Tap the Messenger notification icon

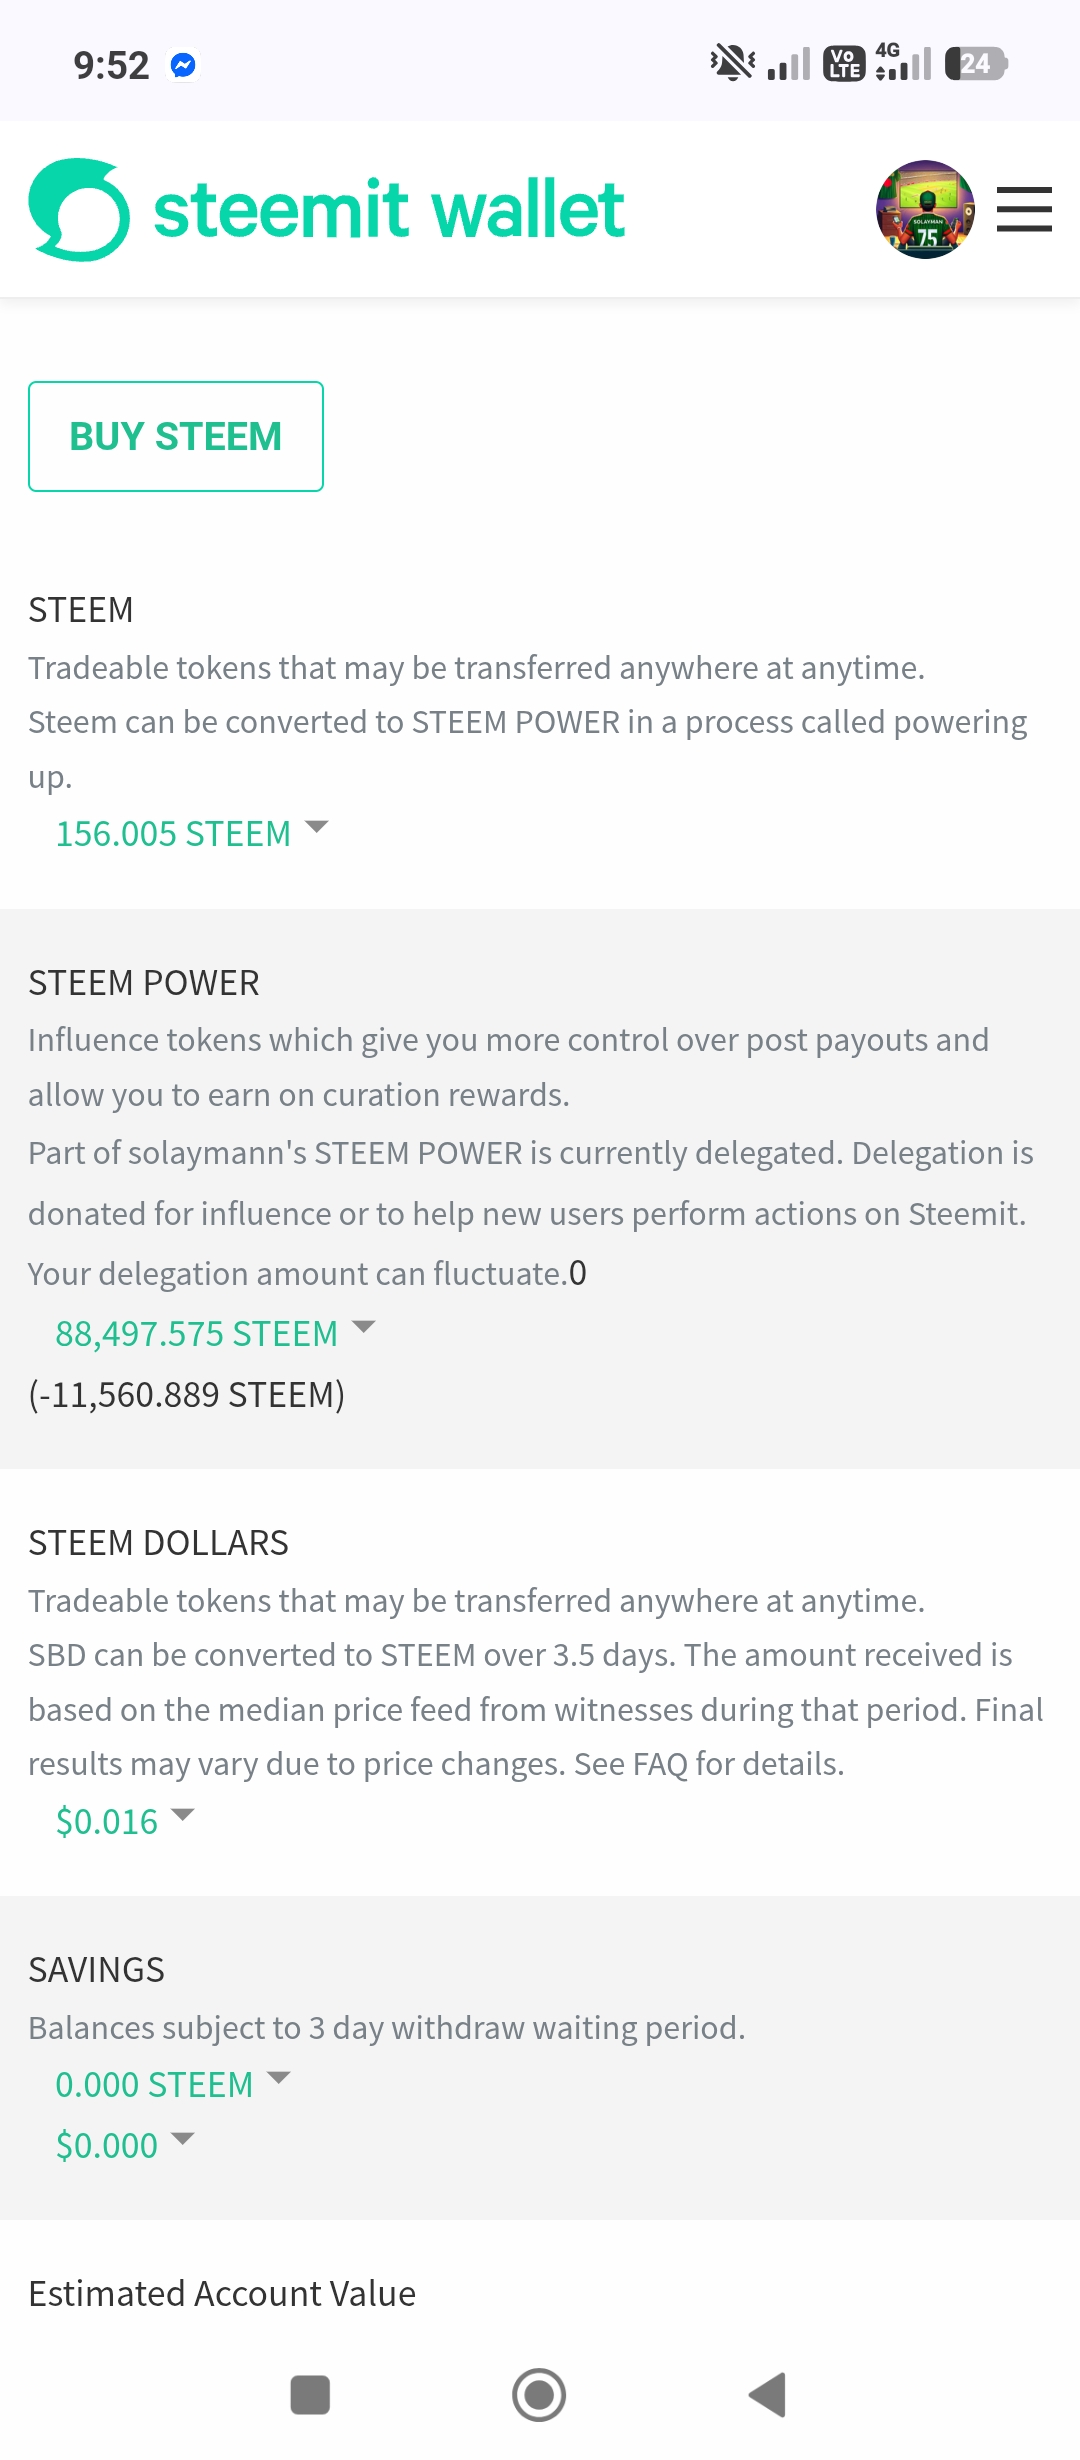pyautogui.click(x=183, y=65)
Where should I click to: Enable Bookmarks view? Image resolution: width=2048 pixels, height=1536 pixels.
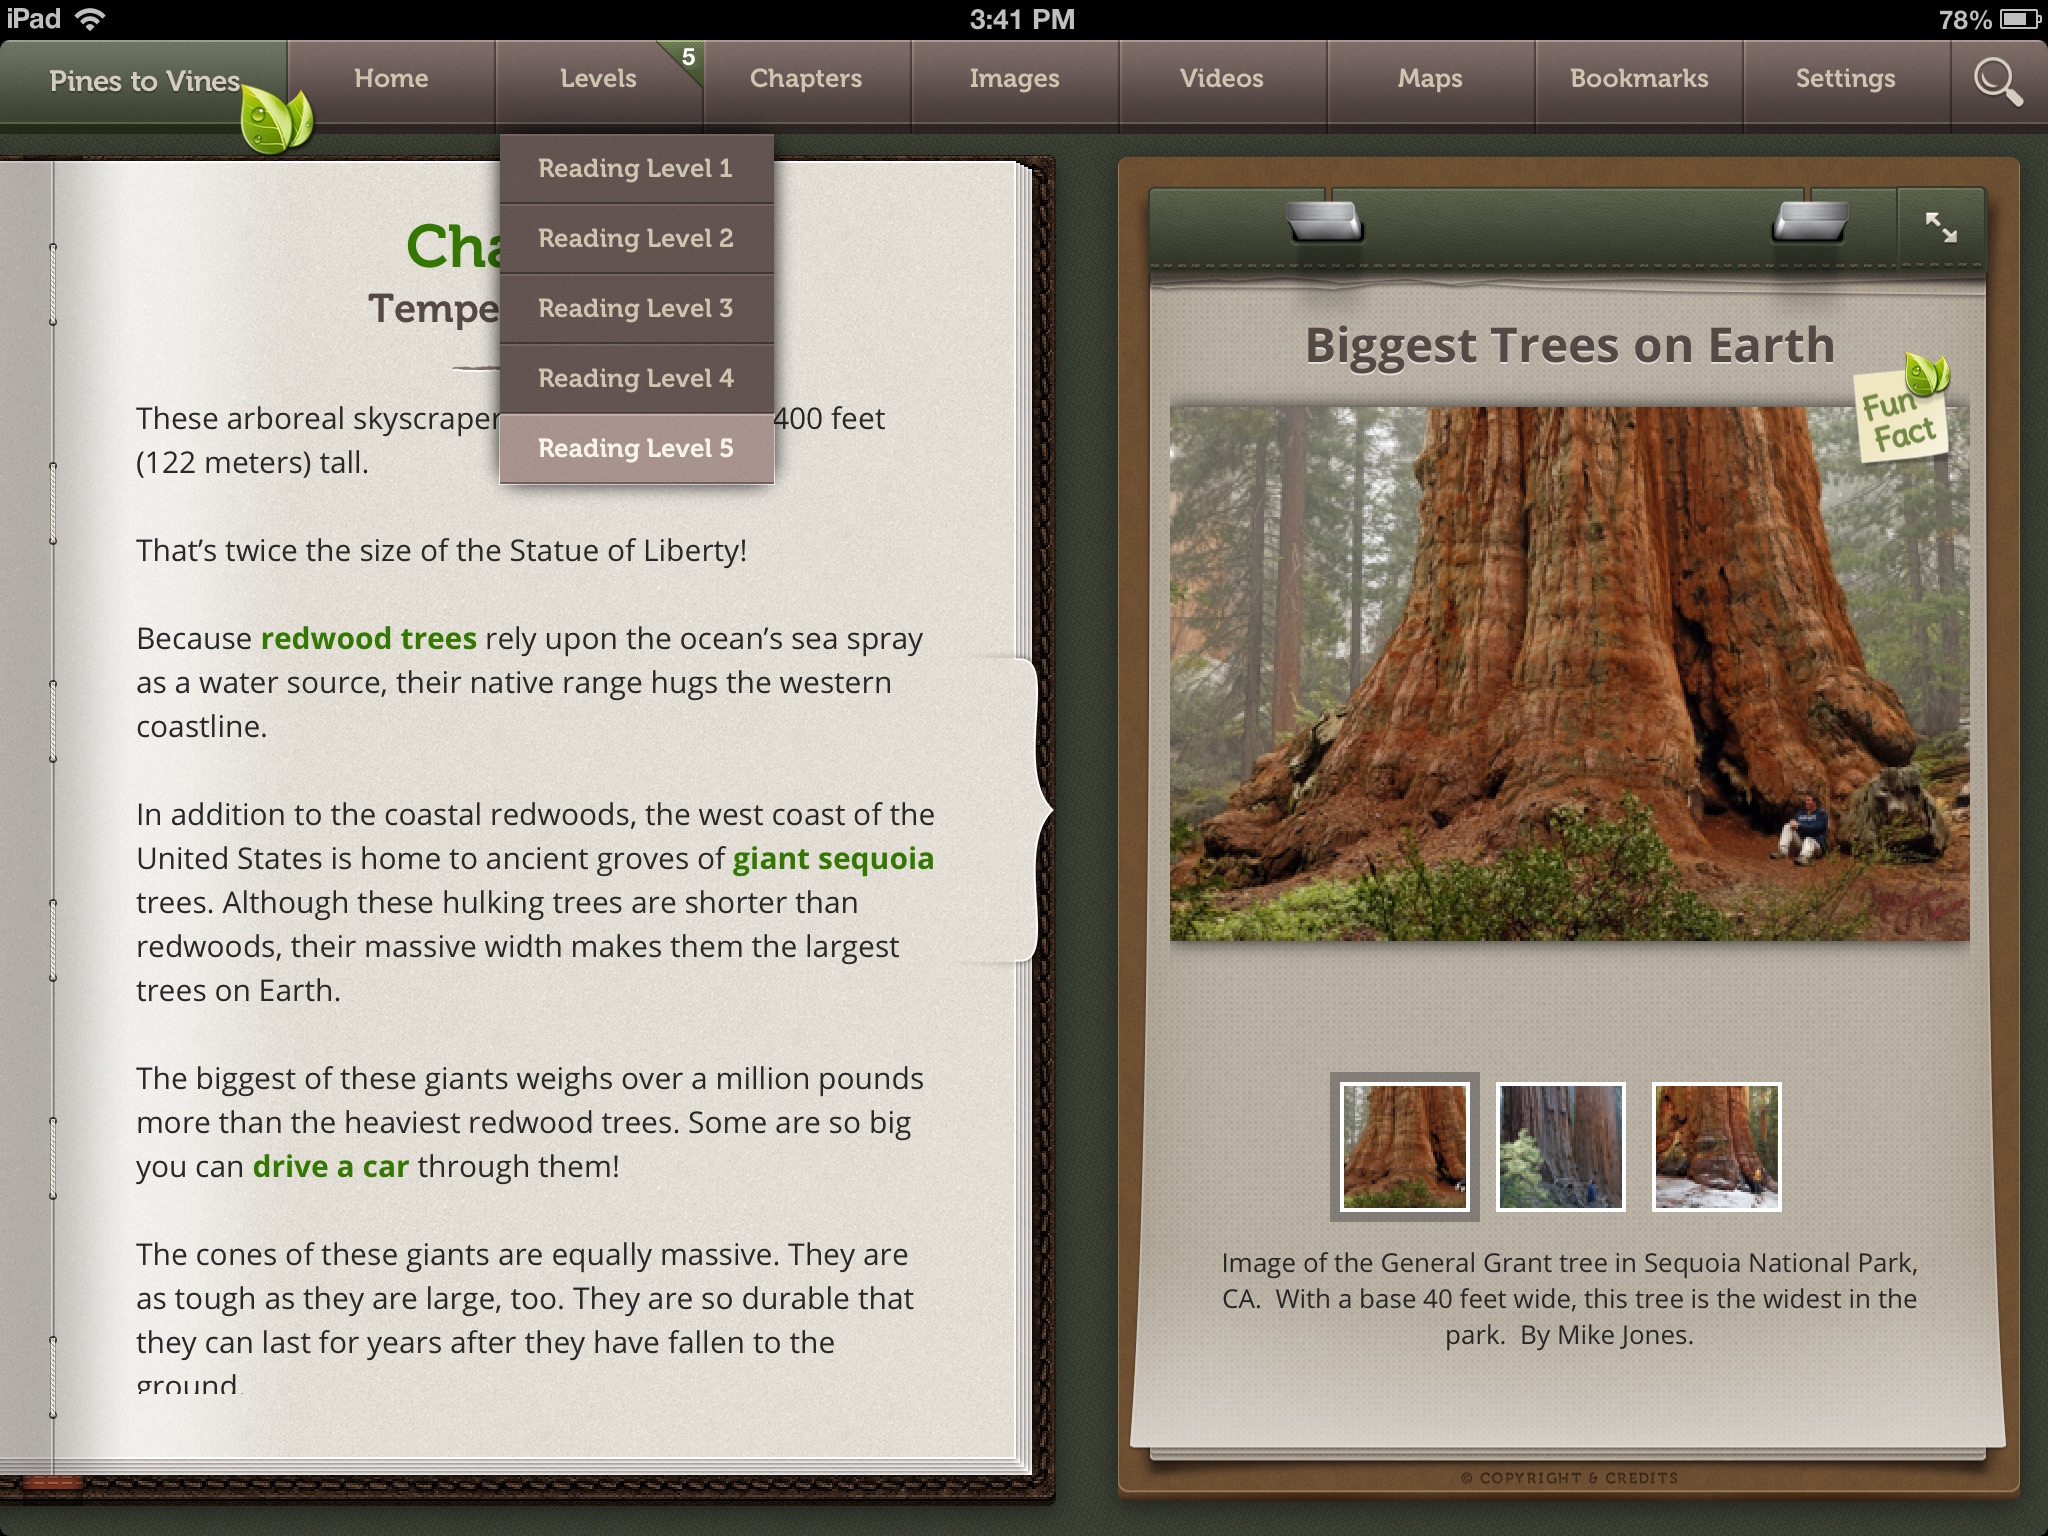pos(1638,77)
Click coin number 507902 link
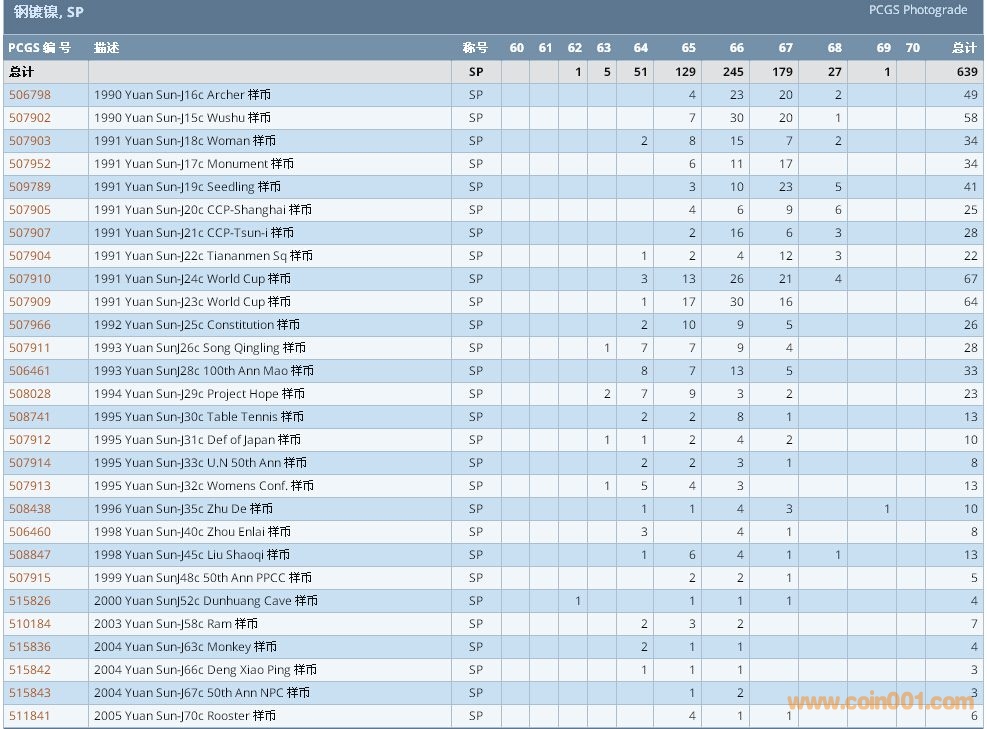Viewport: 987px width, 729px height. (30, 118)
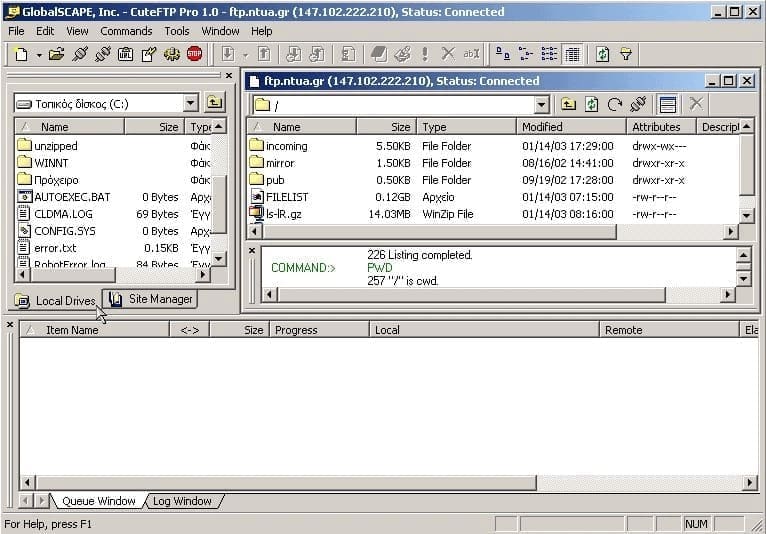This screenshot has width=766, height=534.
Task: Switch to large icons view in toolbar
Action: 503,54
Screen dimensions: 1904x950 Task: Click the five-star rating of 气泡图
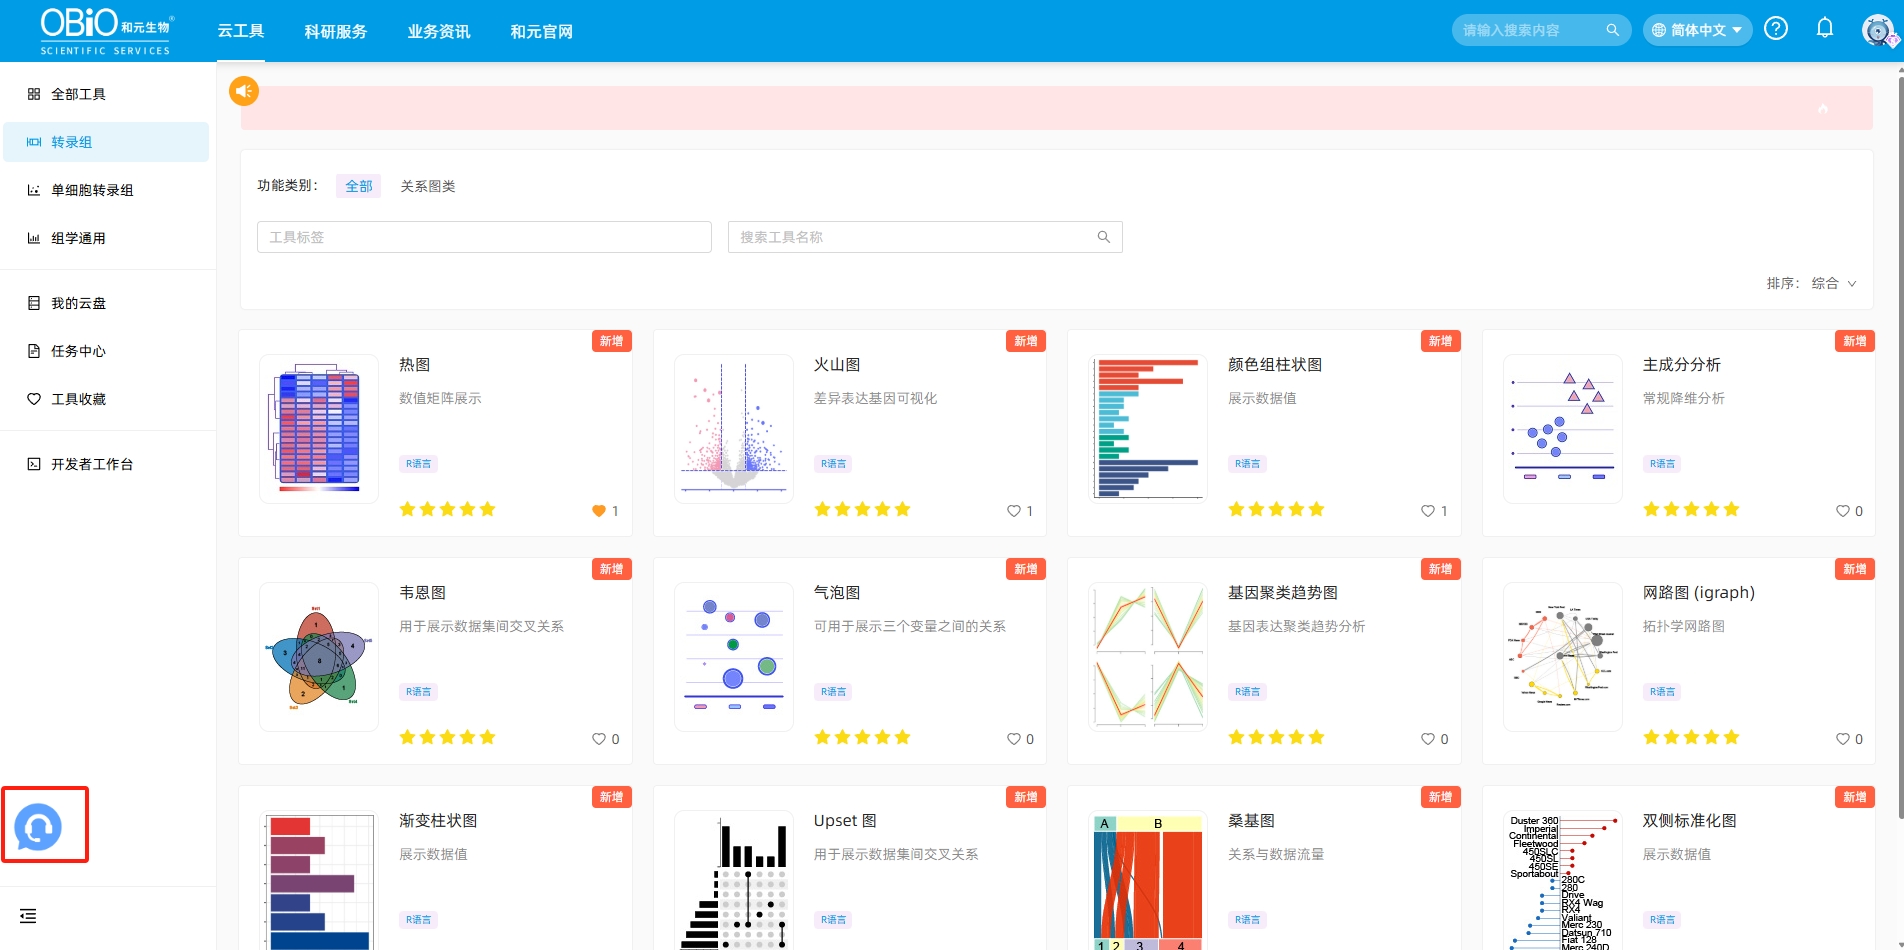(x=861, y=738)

========================================================================

## What you should do:
Retype every one of the records above word for word, omitting the pictures.

## Exercise solution:
Tap the Messenger notification icon

pyautogui.click(x=183, y=65)
Where should I click to: Enable Bookmarks view? Image resolution: width=2048 pixels, height=1536 pixels.
pos(1638,77)
Click coin number 507902 link
Viewport: 987px width, 729px height. (30, 118)
This screenshot has width=766, height=534.
Task: Switch to large icons view in toolbar
Action: 503,54
Screen dimensions: 1904x950 Task: Click the five-star rating of 气泡图
(x=861, y=738)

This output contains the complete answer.